[Task objective]:
Pull each line containing "accomplish" out of the data and copy it.

[Source data]:
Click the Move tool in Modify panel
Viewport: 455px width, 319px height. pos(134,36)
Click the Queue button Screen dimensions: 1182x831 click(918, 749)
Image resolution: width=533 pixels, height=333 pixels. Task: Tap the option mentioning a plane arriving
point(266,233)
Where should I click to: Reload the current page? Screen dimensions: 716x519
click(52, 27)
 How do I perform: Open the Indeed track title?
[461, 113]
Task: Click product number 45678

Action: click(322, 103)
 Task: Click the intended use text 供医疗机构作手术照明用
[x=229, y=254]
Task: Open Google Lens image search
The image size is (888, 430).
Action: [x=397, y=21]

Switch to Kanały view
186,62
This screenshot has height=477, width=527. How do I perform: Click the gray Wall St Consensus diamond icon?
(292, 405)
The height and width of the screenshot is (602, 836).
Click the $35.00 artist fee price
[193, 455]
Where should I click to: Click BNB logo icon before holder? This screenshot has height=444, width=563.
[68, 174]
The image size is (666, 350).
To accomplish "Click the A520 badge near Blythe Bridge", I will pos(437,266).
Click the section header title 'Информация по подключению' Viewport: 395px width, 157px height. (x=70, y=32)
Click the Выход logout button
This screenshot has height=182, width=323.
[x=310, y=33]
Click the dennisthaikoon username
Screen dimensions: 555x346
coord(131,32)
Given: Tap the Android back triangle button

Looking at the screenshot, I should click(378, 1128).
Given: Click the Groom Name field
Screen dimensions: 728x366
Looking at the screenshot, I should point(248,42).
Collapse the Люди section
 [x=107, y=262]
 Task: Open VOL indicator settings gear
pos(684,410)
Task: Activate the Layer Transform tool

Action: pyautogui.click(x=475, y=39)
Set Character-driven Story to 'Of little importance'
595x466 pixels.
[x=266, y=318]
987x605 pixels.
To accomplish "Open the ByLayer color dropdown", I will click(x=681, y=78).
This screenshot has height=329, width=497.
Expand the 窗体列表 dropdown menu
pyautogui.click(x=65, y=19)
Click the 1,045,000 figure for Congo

[Result of the task]:
To accomplish "Click the A520 badge near Blythe Bridge", I will pos(437,266).
To accomplish "Open the ByLayer color dropdown", I will click(x=681, y=78).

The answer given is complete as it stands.